Timothy writes:
>> > I'll get way more help from my
>> > students, and if THEY contribute, I have no choice but to let SUNY own
>> it.
>>
>> I would think that the students would own their work?
>
> Not sure.

I suspect that most, probably all contributors would be okay with some
form of FLOSS licence (GPL/MIT/BSDL/whatever) that will allow for
academic research, use by individuals, etc.  It is the commercial use
that may cause problems.  One problem is if someone is going to make
money off it, then they want their share.  Another is if the company
wants to make it closed source.  Another is the no-use-for-evil issue,
where everyone has their own list of organizations that they consider
evil.

Requiring copyright transfer would drive away some contributors,
and we'd never know how many.  We don't have that many contributors
to begin with, so we can't afford to drive some away.

So it looks like commercial users may need to negotiate with
multiple contributors.  Which isn't the end of the world.

>> > NYS would take 60% of any revenue
>>
>> I assume NYS = New York State.
>>
>> So this 60% goes where?  Some NYS general fund?  And therefore
>> goes to some random mixture of good and bad things?
>
> I'm assuming most of it stays within BU and the SUNY system.

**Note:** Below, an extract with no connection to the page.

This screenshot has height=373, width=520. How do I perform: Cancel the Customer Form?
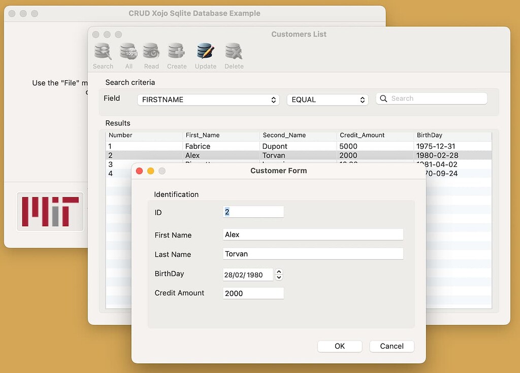coord(392,346)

If it isn't in the contract, assume it will be used for something
fairly evil. (Like most taxes are.) Anything less evil is a bonus.

> Frankly, if they're any good at marketing (and not just the tech transfer
> department but also PR who likes to mine what faculty do for newsworthy
> items that make BU look good),

If they were any good at marketing/PR, I would have heard of BU
before you started posting about them on the list. The university
with marketing/PR is MIT. Occasionally I see something about research
from Purdue, Stanford, UC-*, etc., but MIT has the lion's share.

> that remaining 40% is likely to be greater
> than whatever we would have made otherwise.  This leads, in my estimation
> to the increase in:  The probability of completing the project, the
> probability of licensing it, and the total revenue.  All good things.

The BU deal may be the best available.  I'm playing devil's advocate
and poking at it in an attempt to make sure it is acceptable and the
best available.

> Oh, that makes me think:  Using BU resources, we could fab chips, and BU
> could sell them.  (Probably.  I'm not sure if this happens much.)

Does BU have their own fab?  How many generations behind is it?
How is their yield?  Fabbing chips is *hard*.  Even connecting the die
to the package can be hard.  Large companies have major problems.
Small companies fail and go out of business.